Data entries:
┄┄┄┄┄┄┄┄┄┄┄┄┄┄┄┄┄┄┄┄

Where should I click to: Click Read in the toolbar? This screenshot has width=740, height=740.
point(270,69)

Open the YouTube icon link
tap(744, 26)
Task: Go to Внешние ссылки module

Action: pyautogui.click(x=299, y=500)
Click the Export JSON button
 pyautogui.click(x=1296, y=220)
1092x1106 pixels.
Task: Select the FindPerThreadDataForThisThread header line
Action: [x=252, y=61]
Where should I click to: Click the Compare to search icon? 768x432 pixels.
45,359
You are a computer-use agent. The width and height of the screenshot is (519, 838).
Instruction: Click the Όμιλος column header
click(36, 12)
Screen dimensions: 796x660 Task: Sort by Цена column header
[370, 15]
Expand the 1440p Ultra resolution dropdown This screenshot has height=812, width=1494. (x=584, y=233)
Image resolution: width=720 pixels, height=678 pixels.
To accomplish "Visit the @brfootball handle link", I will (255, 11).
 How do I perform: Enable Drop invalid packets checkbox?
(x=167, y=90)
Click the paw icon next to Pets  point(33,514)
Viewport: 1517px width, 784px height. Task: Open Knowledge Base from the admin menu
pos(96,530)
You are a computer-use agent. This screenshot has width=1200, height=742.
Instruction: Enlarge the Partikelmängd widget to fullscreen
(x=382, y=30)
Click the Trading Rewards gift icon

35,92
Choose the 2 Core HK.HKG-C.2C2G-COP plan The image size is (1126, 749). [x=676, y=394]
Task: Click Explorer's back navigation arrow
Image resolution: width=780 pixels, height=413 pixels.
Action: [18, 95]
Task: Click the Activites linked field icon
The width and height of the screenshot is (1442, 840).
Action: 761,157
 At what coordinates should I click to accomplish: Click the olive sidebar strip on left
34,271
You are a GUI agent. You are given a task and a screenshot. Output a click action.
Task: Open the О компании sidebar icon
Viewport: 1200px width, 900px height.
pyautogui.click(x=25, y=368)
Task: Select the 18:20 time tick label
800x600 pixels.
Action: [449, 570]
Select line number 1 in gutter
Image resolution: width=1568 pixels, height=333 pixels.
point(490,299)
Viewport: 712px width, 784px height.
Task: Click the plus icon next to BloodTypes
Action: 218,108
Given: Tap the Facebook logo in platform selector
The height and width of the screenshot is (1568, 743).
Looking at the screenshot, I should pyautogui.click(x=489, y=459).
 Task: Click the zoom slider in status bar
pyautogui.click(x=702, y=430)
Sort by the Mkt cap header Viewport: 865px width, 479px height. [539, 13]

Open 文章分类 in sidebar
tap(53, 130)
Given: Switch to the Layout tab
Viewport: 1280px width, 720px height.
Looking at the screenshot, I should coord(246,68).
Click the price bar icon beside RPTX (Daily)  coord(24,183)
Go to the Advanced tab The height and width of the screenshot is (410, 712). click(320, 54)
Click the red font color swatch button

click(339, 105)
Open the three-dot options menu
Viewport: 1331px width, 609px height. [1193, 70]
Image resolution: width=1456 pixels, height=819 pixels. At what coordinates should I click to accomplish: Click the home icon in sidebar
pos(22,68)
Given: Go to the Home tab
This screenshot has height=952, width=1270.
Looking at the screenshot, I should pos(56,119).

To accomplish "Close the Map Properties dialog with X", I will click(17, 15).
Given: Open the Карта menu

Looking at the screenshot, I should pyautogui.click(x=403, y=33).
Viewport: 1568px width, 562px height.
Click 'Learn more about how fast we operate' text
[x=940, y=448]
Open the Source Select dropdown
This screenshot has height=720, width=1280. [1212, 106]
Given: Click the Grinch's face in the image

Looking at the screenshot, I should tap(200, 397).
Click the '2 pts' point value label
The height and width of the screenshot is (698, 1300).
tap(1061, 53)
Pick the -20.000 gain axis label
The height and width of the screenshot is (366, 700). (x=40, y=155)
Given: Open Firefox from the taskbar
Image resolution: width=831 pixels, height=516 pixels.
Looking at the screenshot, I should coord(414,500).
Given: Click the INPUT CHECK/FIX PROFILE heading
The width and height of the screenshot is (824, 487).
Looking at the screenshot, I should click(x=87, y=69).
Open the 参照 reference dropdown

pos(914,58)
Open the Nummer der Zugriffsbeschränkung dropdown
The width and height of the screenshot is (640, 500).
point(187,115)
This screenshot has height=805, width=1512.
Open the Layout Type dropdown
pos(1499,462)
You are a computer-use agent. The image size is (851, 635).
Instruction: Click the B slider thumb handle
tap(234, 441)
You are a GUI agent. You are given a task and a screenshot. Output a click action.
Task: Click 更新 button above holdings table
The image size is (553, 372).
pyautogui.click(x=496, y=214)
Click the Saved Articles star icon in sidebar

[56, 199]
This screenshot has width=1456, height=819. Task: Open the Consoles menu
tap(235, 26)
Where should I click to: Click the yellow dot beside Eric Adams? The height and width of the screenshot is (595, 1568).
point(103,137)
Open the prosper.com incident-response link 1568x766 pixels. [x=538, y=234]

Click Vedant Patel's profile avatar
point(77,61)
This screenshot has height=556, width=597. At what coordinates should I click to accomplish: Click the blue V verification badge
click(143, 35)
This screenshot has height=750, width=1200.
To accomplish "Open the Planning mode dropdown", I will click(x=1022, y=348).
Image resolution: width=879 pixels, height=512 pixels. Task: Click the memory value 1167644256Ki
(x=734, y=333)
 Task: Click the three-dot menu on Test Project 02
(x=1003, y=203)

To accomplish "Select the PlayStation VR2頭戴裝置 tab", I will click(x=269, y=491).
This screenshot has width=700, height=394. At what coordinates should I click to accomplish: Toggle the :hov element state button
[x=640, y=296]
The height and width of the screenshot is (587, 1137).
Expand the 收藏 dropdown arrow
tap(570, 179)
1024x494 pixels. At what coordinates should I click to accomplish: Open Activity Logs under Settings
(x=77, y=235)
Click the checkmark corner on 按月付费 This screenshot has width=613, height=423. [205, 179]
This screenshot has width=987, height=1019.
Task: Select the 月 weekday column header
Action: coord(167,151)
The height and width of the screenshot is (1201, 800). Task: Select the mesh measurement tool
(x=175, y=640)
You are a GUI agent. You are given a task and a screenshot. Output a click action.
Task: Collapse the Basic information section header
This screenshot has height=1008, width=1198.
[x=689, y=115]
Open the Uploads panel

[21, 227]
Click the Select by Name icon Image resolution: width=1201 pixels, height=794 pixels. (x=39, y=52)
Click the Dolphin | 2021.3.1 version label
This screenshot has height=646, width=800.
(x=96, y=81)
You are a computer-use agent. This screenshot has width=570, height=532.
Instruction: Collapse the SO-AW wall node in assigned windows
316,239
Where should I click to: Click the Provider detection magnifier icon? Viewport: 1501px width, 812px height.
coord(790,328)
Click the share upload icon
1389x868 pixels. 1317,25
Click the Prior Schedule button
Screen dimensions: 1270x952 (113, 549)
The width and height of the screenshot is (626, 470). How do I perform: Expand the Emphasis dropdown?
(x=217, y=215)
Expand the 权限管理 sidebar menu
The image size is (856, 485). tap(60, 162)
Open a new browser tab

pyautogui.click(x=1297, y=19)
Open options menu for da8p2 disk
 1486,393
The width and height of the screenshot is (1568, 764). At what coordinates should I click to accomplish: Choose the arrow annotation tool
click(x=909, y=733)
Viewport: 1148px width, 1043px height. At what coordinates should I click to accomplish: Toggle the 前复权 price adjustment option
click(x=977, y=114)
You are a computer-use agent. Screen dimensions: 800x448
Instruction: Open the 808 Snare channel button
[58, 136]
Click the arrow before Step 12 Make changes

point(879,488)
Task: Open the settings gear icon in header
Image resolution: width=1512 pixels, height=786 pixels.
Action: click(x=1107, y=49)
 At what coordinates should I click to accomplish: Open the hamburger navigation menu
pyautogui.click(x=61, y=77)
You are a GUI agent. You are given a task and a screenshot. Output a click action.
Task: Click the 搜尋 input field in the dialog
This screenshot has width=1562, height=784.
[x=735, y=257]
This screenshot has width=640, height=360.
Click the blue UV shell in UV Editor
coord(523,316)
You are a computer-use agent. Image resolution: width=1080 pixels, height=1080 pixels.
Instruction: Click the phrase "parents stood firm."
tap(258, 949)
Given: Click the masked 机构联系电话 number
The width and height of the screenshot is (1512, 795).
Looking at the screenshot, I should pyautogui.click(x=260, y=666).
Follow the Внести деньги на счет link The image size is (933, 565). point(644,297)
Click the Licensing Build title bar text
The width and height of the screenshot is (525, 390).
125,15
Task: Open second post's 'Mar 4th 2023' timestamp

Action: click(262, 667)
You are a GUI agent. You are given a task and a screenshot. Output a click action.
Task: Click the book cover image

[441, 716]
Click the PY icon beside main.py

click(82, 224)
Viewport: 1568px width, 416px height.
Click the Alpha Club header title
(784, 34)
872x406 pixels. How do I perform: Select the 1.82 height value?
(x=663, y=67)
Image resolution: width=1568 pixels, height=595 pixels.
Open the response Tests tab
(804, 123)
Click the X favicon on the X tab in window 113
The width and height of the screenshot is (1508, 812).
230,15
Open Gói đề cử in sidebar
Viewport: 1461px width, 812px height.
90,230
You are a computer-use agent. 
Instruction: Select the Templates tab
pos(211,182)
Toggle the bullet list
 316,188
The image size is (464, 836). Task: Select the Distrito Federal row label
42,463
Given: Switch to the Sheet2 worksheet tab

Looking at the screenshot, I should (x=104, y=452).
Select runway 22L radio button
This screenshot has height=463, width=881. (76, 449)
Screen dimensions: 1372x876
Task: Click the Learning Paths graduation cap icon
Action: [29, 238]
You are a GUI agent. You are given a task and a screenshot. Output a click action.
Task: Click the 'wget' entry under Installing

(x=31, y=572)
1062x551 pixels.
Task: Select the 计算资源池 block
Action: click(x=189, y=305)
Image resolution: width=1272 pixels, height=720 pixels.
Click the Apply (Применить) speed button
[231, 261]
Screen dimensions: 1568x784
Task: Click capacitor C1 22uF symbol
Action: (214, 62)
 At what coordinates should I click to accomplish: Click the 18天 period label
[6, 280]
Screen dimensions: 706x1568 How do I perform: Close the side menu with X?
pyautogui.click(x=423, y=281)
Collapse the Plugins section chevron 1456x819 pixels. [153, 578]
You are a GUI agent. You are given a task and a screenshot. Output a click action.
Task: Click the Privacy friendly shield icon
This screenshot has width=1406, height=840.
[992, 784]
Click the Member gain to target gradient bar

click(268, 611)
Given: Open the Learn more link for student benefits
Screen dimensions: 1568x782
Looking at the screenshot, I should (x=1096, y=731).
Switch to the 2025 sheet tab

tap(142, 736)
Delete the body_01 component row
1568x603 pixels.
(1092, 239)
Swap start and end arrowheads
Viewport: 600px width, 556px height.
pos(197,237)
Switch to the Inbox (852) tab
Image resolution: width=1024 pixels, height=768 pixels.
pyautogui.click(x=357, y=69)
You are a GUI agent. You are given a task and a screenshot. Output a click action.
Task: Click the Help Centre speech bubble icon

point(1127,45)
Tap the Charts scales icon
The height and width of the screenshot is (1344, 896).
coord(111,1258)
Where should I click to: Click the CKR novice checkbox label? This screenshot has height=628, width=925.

┄┄┄┄┄┄┄┄┄┄┄┄┄┄┄┄┄┄┄┄

Output the lines of the listing as a numbered list, omitting blank lines, beginning with the line that contains "Click Vedant Patel's profile avatar" and continuing through the line that contains "will click(x=269, y=491).".

1. Click Vedant Patel's profile avatar
2. point(77,61)
3. This screenshot has height=556, width=597. At what coordinates should I click to accomplish: Click the blue V verification badge
4. click(143, 35)
5. This screenshot has height=750, width=1200.
6. To accomplish "Open the Planning mode dropdown", I will click(x=1022, y=348).
7. Image resolution: width=879 pixels, height=512 pixels. Task: Click the memory value 1167644256Ki
8. (x=734, y=333)
9.  Task: Click the three-dot menu on Test Project 02
10. (x=1003, y=203)
11. To accomplish "Select the PlayStation VR2頭戴裝置 tab", I will click(x=269, y=491).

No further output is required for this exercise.